**STATED EXERCISE 1:**
Which people are named in the passage on refraction?
**STATED EXERCISE 2:**
According to the passage on refraction, how do you calculate the refractive index of water?
───── SELECTED EXCERPT
We have all observed refraction, in the deep end of a swimming pool, for example, where the water looks shallower than it really is. In fact, you can easily calculate the refractive index of water: it’s the actual depth divided by the apparent depth. Unfortunately, that is the only simple mathematical idea in this lecture. The index of refraction in nature is always greater than zero. Building on ideas from Fermat and Maxwell – whose equations, especially the parameters magnetic permeability and electric permittivity, are central to the argument – Pendry uses geometry to persuade us that refraction can in principle be negative. His argument was sharply disputed in the physics literature, and Pendry jokes that he earned his knighthood in combat, using equations as lances.
──────────
───── GIVEN INFORMATION
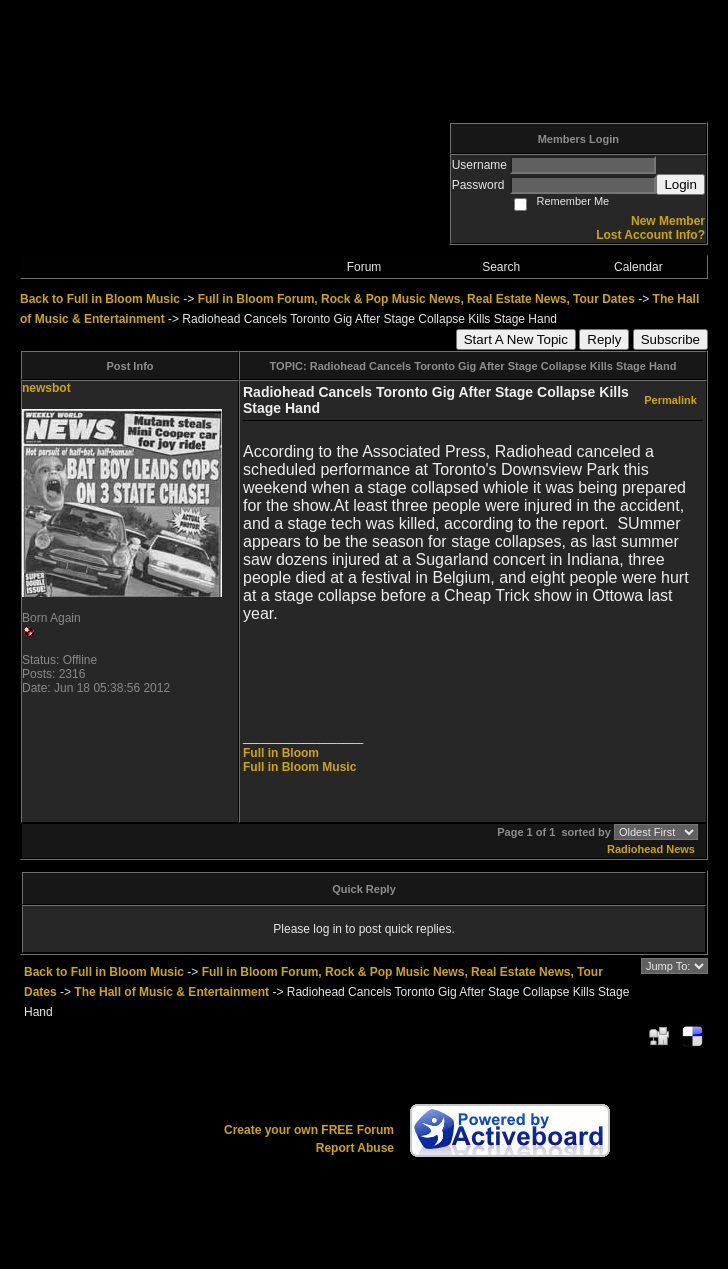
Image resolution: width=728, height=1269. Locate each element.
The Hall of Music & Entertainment (171, 992)
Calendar (638, 267)
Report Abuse (355, 1148)
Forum (364, 267)
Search (501, 267)
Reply (604, 339)
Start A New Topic (516, 339)
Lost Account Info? (650, 235)
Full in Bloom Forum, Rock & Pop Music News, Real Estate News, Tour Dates (416, 299)
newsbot (46, 388)
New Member (668, 221)
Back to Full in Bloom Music (100, 299)
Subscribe (670, 339)
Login (680, 184)
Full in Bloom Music (299, 767)
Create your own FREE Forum (309, 1130)
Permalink (670, 400)
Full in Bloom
──────────
**FULL OUTPUT 1:**
Fermat, Maxwell, Pendry

**FULL OUTPUT 2:**
Divide the actual depth by the apparent depth.